*** Stored data ***

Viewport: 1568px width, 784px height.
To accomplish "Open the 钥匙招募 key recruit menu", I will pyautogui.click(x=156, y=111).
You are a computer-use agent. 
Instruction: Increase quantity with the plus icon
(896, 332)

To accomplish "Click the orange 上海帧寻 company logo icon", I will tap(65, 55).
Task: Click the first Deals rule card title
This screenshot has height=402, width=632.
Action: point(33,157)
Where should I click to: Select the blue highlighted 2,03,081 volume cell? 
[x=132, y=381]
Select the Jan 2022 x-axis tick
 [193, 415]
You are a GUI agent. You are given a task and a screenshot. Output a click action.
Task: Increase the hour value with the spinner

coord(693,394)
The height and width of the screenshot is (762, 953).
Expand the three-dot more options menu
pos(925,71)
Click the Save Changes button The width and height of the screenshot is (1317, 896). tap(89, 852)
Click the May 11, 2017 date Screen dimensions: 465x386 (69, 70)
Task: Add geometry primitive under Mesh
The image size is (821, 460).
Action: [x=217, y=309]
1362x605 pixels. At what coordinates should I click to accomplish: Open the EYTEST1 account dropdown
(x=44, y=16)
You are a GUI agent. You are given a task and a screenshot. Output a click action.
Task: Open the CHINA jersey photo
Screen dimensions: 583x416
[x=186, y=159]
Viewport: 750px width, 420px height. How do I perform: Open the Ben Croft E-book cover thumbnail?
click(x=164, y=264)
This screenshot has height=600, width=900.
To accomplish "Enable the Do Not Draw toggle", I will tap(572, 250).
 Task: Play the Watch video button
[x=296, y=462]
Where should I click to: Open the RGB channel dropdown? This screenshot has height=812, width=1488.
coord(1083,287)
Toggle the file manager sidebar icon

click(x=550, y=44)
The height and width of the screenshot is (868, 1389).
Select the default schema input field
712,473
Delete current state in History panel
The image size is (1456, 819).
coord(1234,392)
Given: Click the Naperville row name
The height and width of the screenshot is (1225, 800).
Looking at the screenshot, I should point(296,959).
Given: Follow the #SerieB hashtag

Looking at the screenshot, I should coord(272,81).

*** End of Stored data ***

## Activity
Print each line of the data exactly. Keep all of it.

## Output below
Viewport: 1568px width, 784px height.
To accomplish "Open the 钥匙招募 key recruit menu", I will pyautogui.click(x=156, y=111).
You are a computer-use agent. 
Instruction: Increase quantity with the plus icon
(896, 332)

To accomplish "Click the orange 上海帧寻 company logo icon", I will tap(65, 55).
Task: Click the first Deals rule card title
This screenshot has height=402, width=632.
Action: point(33,157)
Where should I click to: Select the blue highlighted 2,03,081 volume cell? 
[x=132, y=381]
Select the Jan 2022 x-axis tick
 [193, 415]
You are a GUI agent. You are given a task and a screenshot. Output a click action.
Task: Increase the hour value with the spinner

coord(693,394)
The height and width of the screenshot is (762, 953).
Expand the three-dot more options menu
pos(925,71)
Click the Save Changes button The width and height of the screenshot is (1317, 896). tap(89, 852)
Click the May 11, 2017 date Screen dimensions: 465x386 (69, 70)
Task: Add geometry primitive under Mesh
The image size is (821, 460).
Action: [x=217, y=309]
1362x605 pixels. At what coordinates should I click to accomplish: Open the EYTEST1 account dropdown
(x=44, y=16)
You are a GUI agent. You are given a task and a screenshot. Output a click action.
Task: Open the CHINA jersey photo
Screen dimensions: 583x416
[x=186, y=159]
Viewport: 750px width, 420px height. How do I perform: Open the Ben Croft E-book cover thumbnail?
click(x=164, y=264)
This screenshot has height=600, width=900.
To accomplish "Enable the Do Not Draw toggle", I will tap(572, 250).
 Task: Play the Watch video button
[x=296, y=462]
Where should I click to: Open the RGB channel dropdown? This screenshot has height=812, width=1488.
coord(1083,287)
Toggle the file manager sidebar icon

click(x=550, y=44)
The height and width of the screenshot is (868, 1389).
Select the default schema input field
712,473
Delete current state in History panel
The image size is (1456, 819).
coord(1234,392)
Given: Click the Naperville row name
The height and width of the screenshot is (1225, 800).
Looking at the screenshot, I should point(296,959).
Given: Follow the #SerieB hashtag

Looking at the screenshot, I should coord(272,81).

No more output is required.